CAFs for detection and treatment of cancer

Considering the abundance and the various roles of CAFs in the TME, many preclinical studies and clinical trials have investigated the utility of imaging CAFs to detect cancer. Imaging agents based on inhibitors for fibroblast activation protein (FAPI), a type II transmembrane serine protease expressed in >90% of epithelial cancers, show tremendous promise to detect various types of cancers [34]. Positron emission tomography (PET) FAPI imaging agents potentially improve detection of some cancers relative to fluorodeoxyglucose (FDG), the current standard for oncology imaging [35].

Beyond detection of cancer, CAFs are being actively pursued as targets for therapy. However, the heterogeneity of CAFs and their ability to potentially assume different phenotypes introduce significant challenges. One approach that has been pursued in preclinical studies is to deplete or normalize CAFs in tumors.
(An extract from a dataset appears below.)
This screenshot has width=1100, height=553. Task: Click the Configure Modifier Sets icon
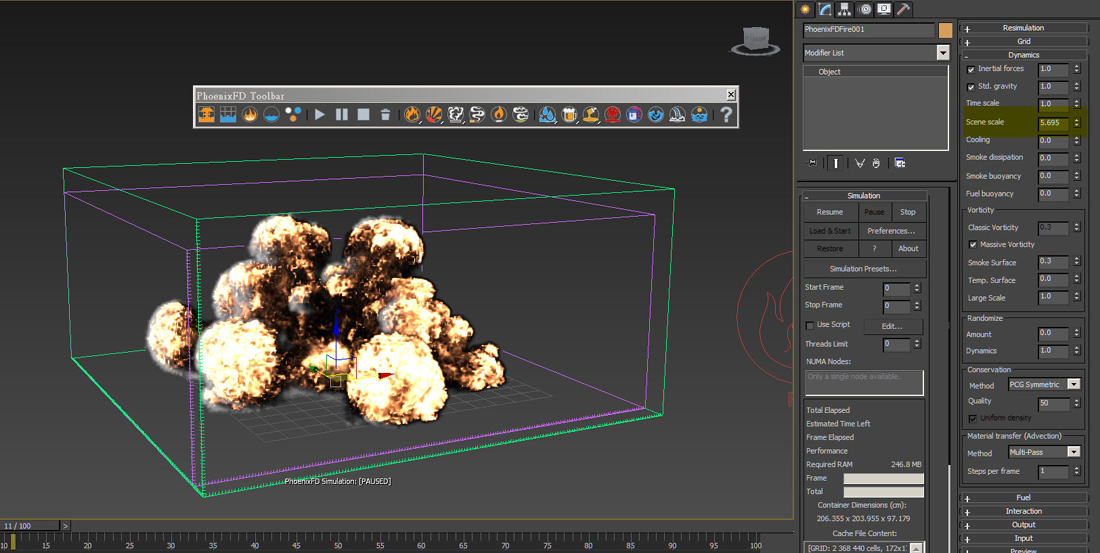pyautogui.click(x=900, y=163)
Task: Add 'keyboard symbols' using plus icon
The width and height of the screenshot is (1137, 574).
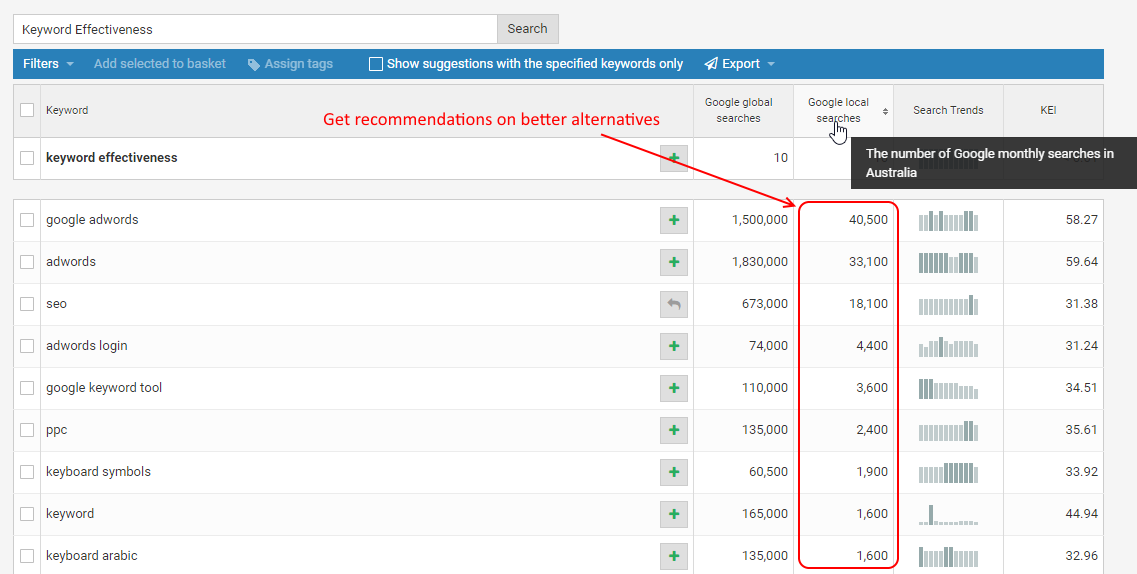Action: [x=673, y=472]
In murine PDAC tumors, depleting αSMA⁺ CAFs led to an immunosuppressive TME with undifferentiated and invasive tumors [36], whereas ablating FAP⁺ CAFs allowed immunogenic control of tumor growth [37]. This suggests the importance of identifying and targeting specific subsets of CAFs in solid tumors. Treating PDAC tumor-harboring mice with a ligand for vitamin D receptor shifted stellate cells toward an inactive state with reduced inflammation, fibrosis, and tumor volume, increased intratumor drug availability, and significantly improved survival [38]. Because CAFs secrete soluble signaling factors in the TME, another appealing approach is to disrupt interactions of signaling molecules of CAFs and cancer cells. CXCL12, HGF, VEGF, TGFβ, and IL-6 are such ligands that promote tumor progression across different cancers. There is ample evidence form preclinical studies that blocking CAFs-cancer cell interactions inhibits tumor growth, angiogenesis, invasion, and metastasis. Several clinical trials have also used this strategy, such as blocking CXCL12-CXCR4 signaling in PDAC and blocking TGFβ signaling in breast, lung, PDAC, renal, colorectal, and hepatocarcinoma [39, 40]. This approach may also be combined with another treatment such as anti-PD-1 or chemotherapeutics to increase anti-tumor effects.
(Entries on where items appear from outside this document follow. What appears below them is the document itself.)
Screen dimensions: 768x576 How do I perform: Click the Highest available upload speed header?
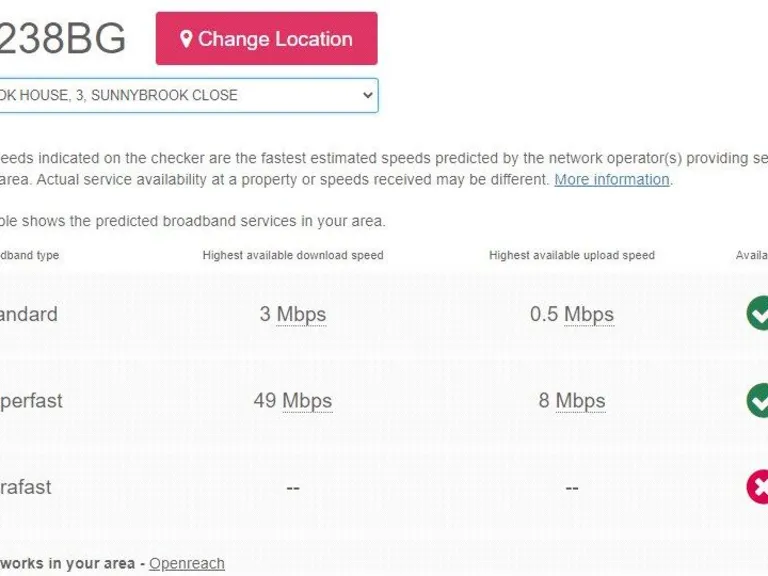[x=571, y=255]
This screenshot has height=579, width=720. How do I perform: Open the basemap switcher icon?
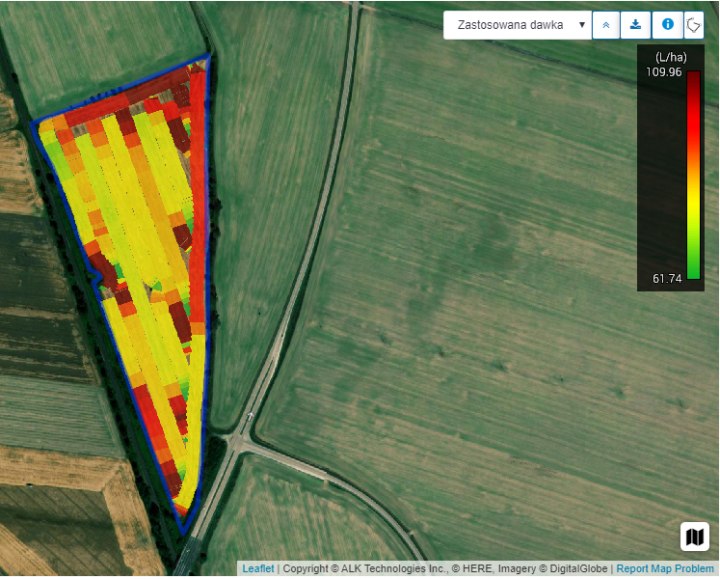694,537
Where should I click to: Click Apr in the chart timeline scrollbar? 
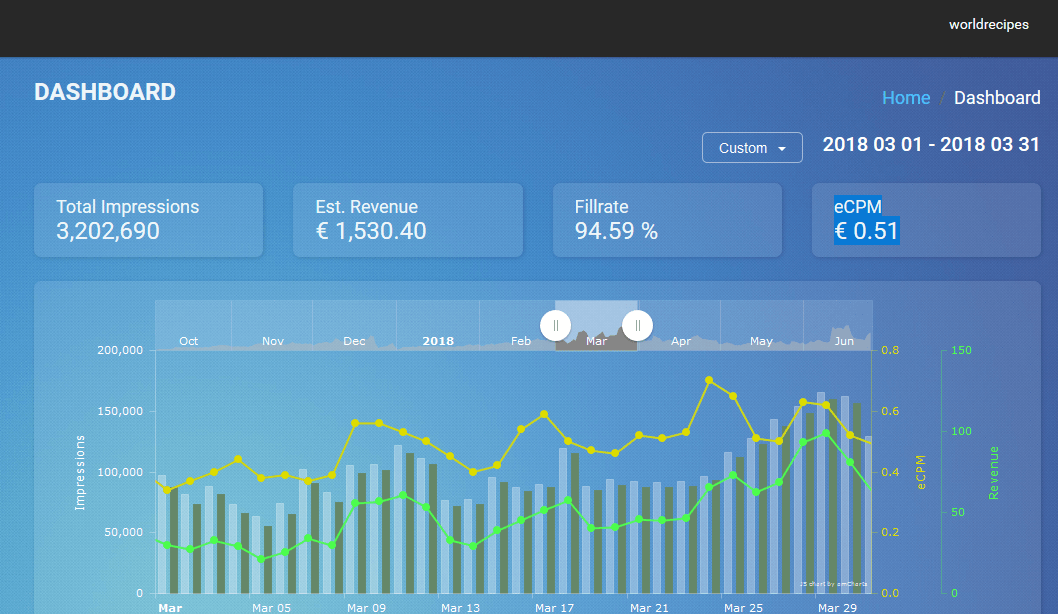(681, 341)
Generating an immunosuppressive TME is one of the main functions of CAFs. Hence, there is a great interest in developing immunotherapy approaches against CAFs. For example, an oral DNA vaccine was used to elicit CD8⁺ T cell-mediated cytotoxicity of FAP⁺ CAFs [41]. This strategy suppressed primary tumor growth and metastasis of multidrug-resistant murine colon and breast carcinoma; decreased type I collagen content of the tumors; enhanced the uptake of chemotherapeutics up to 70%; and prolonged survival. Another study showed that the combined use of anti-FAP and CAR T cells enhances anti-tumor immunity in immuno-deficient xenografts [42]. Investigators also are developing FAPI-targeted radiopharmaceuticals with alpha- or beta-emitting radionuclides as theranostic agents for detection and treatment of cancer [43]. Overall, anti-CAF immunotherapeutics combined with chemotherapies is a promising new approach for the treatment of solid cancers and several such studies have entered clinical trials.

CONCLUSIONS

CAFs are a biologically complex subset of cells in the TME with predominantly protumorigenic and immunosuppressive functions. CAFs present an attractive target for therapies. Delineating cross-talk of CAFs with cancer cells and other stromal cells, uncovering the role of CAFs in resistance to chemotherapies and immunotherapies, addressing challenges associated with CAFs heterogeneity to develop CAFs subtype-targeted therapies in the context of specific tumor types, and addressing the potential toxicity of such therapies especially when combined with other treatments will expedite the ongoing efforts for the translation of therapies against CAFs.